Swiss food major Nestle has set up its first research and development (R&D) facility in India. Nestle has a strategic focus in emerging markets, where the company expects sales to reach 45 per cent of total revenues by 2020. Nestle India chairman and managing director Antonio Helio Waszyk spoke to Hindustan Times on a range of issues. Excerpts:

Nestle has been around in India for many decades. Why did it take such as long time to set up an R&D facility here?

With the growth objectives here in the market, we thought it’s just the right time. We were about R5,000 crore last year. As a percentage of Nestle’s total revenues, this is irrelevant. The point about why now, it is only in the last three four years that really Nestle India has started to take off. The growth rate we are having since 2007, the board of Nestle India and Nestle SA are bullish. It’s absolutely the right time — Nestle India has been growing in the last three years at 20 to 25 per cent.

Are you looking for domestic acquisitions and expanding the product line in packaged foods?

I would not like to offer any comments on that. The primary driver of our growth is going to be organic, because there are not too many options. There are not too many possibilities. I keep my team focused on organic growth.

Hasn’t the margins of your largest brand Maggi instant noodles come under pressure from new entrants such as Hindustan Unilever (Foodles) and Glaxo Consumer (Knorr)?

When a competitor enters a category with good quality, good innovation, good communication and good packaging it only helps the category. Maggi is such a nice large cake that everyone today wants to get a bite. There are two ways of looking at it. I keep the cake and everyone takes a bite, or I bake another cake.
That’s what we are doing. We are baking another cake. In this country, looking at market share or a slice of the cake is very short minded. I cannot say what is the size of the market of Maggi is. I know their numbers, but they do not know my numbers. Nobody knows my numbers. We have to continue to do what we are doing. People who enter this category, should be professional enough to drive the growth of the category.
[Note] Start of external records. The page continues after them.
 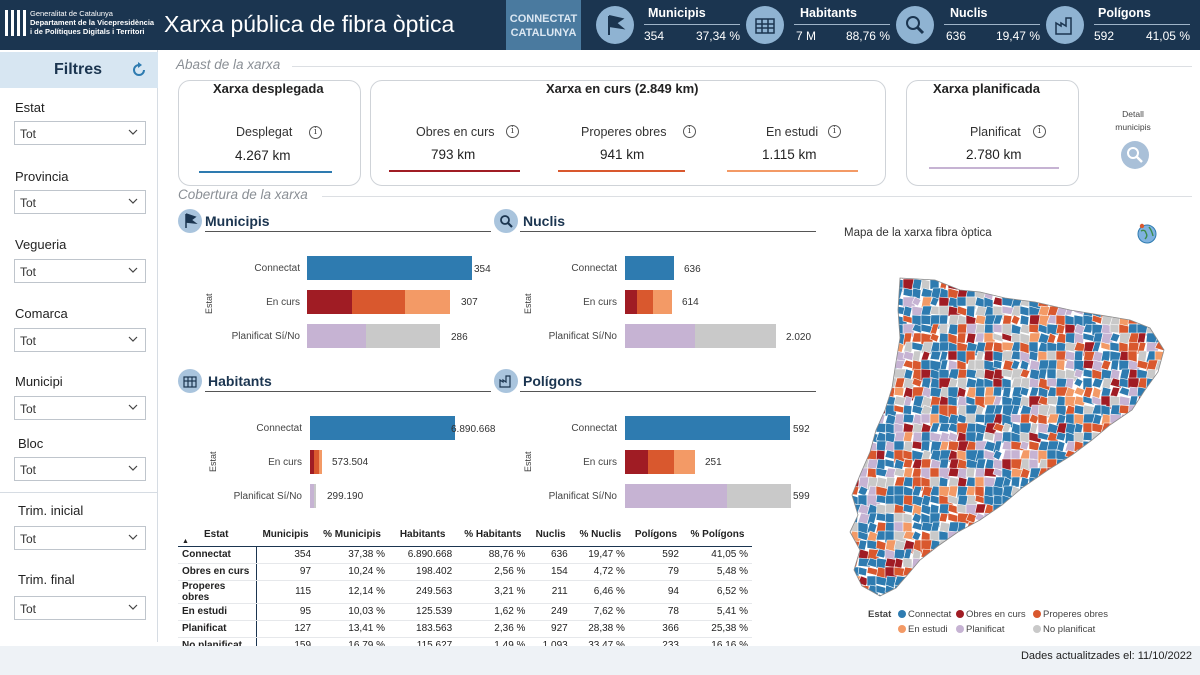 I want to click on filter-vegueria-select: Tot, so click(x=80, y=271).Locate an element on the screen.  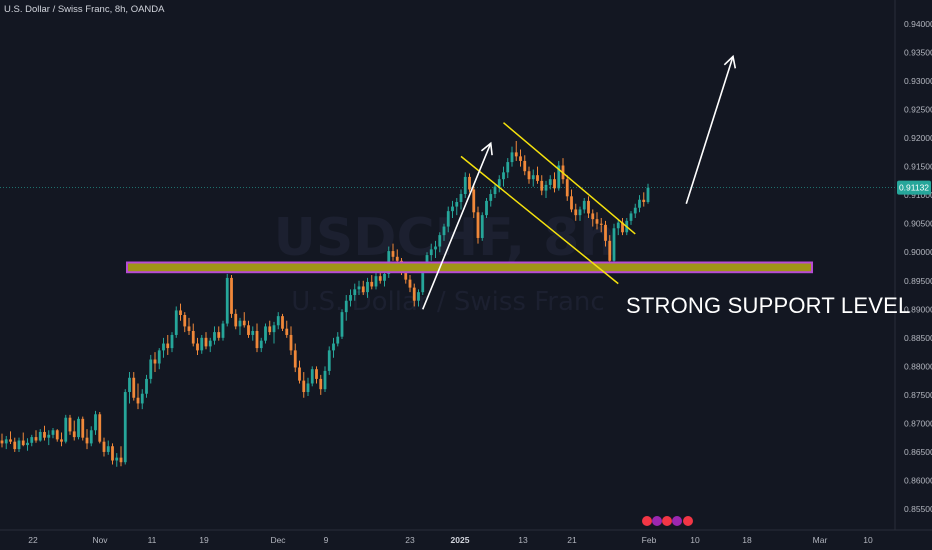
time-tick-label: Nov is located at coordinates (100, 540).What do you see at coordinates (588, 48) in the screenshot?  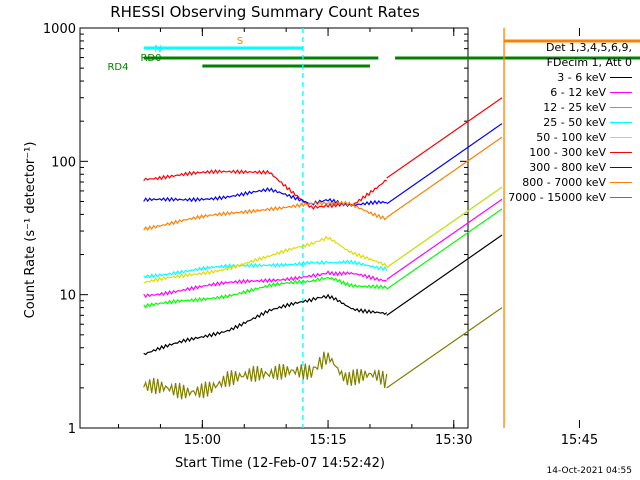 I see `legend-header-1: Det 1,3,4,5,6,9,` at bounding box center [588, 48].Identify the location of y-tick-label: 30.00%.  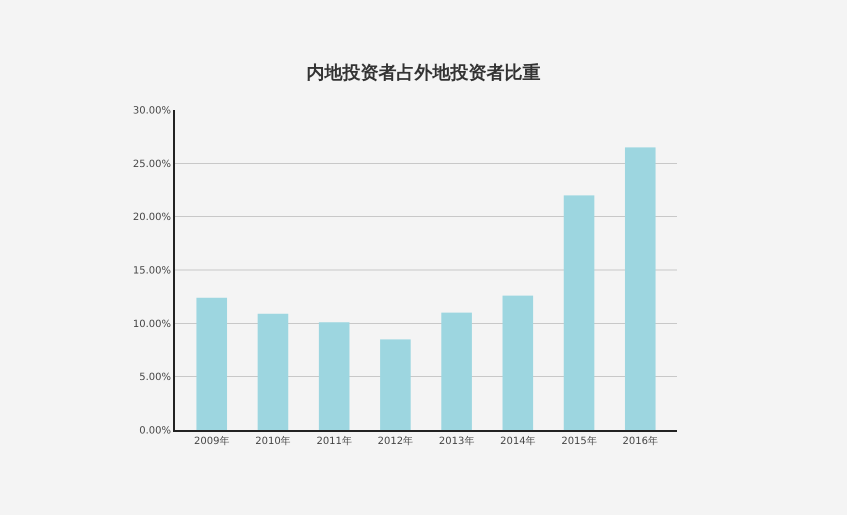
(152, 111).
Most companies are targeting Tier-II and Tier-III cities to increase product penetration by offering lower price points. How does Nestle India plan to exploit opportunities in smaller towns?

Urban areas are driving growth for products which give higher benefits to consumers. Not benefits for the company. It is a more beneficial proposition for consumers to enjoy. Take pasta, for example. We launched pasta less than a year ago. We are the leaders. Metros and Tier I cities are driving growth in this sector. On the other hand, Maggi’s Rasile Chow is designed specifically for rural areas. My strategy is both urban and rural involving existing products and innovation. It’s a combination of traditional trade and modern trade. This is what we are doing. We are increasing the number of sales points in rural areas.

In times of high inflation and high commodity prices, what measures are you taking to stay competitive?

We are managing by five levers: pricing, innovative products, technology processes, portfolio management of products, and the Nestle Continuous Excellence (NCE). We are bringing in proprietary technology that brings in more throughput in our plants. In many cases we patent these technologies. In some cases we keep it as a secret so that competitors do not know about it. NCE is the most holistic exercise undertaken in the food industry to reduce waste.